2. Characterization of a virulent toxin-producing field strains of bacterial Clostridium perfringens (CP). Clostridium perfringens causes an intestinal bacterial disease in chickens known as necrotic enteritis (NE) and this disease has re-emerged as a major problem due to the governmental restrictions on the use of in-feed antibiotic growth promoters worldwide. The economic cost of NE, currently estimated to be $6 billion, is likely to increase. An effective NE model will be necessary for developing a drug-free strategy to combat NE disease. ARS scientists in Beltsville, Maryland, tested a variety of CP strains that were collected from field NE disease outbreaks. Using genomic approaches, genes associated with high infectivity (virulent) were identified for the first time in these field strains and the NE disease was reproduced with typical intestinal lesions using selective field CP strains that possess virulent genes associated with enhanced disease severity. These virulent CP strains will be very useful as challenge model strain for vaccine and CP pathogenesis study in chickens and will greatly facilitate the discovery of antibiotic alternatives to replace drugs in poultry production.

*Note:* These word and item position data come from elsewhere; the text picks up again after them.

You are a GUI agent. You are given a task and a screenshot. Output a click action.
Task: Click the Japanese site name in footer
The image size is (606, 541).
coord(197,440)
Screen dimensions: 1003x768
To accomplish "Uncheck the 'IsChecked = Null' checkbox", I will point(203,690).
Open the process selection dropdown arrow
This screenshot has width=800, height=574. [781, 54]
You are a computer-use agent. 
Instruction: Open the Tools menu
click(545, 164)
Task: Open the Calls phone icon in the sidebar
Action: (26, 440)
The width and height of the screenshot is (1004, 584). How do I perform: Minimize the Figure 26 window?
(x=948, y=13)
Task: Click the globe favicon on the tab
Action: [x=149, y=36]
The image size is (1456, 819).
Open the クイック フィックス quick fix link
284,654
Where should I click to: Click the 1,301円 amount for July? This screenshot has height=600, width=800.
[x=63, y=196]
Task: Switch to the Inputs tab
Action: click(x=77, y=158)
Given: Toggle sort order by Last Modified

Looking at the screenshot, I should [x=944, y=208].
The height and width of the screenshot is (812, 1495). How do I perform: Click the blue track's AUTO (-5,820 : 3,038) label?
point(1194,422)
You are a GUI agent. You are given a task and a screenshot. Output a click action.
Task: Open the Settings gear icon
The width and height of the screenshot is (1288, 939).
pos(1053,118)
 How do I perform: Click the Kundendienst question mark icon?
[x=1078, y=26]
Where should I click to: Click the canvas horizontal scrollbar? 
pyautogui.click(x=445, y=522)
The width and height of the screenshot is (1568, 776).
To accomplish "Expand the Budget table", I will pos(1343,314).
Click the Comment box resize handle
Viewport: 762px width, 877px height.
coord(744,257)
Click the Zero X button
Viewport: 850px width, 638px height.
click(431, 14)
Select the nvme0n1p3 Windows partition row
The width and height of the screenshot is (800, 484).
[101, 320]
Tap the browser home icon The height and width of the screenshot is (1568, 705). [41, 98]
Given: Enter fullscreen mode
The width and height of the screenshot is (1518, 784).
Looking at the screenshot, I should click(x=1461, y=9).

3. Development of antibiotic alternatives. There are heightened concerns globally on emerging drug-resistant superbugs and the lack of new antibiotics for treating human and animal diseases. For the agricultural industry, there is an urgent need to develop strategies to replace antibiotics for food-producing animals, especially poultry. ARS scientists in Beltsville, Maryland, studied the mode of action for novel antibiotic alternatives in collaboration with a private industry and discovered that a combination of two plant-based phytochemical mixture from pepper (Capsicum) and turmeric (Curcuma) promoted gut health and enhanced host immune response against parasitic and bacterial infections in commercial broilers. Furthermore, young chickens which were fed with these plant extracts showed enhanced body weight gains and produced higher levels beneficial immune molecules when they were challenged with parasites and bacteria that commonly cause illness in commercial poultry. Collectively, these studies showed clear beneficial effects of certain dietary plant extracts to promote poultry growth and health. This accomplishment will help scientists from industry, academia and government research institutes to develop other antibiotic-alternative feed additives that can promote a sustainable animal production system in the absence of antibiotics.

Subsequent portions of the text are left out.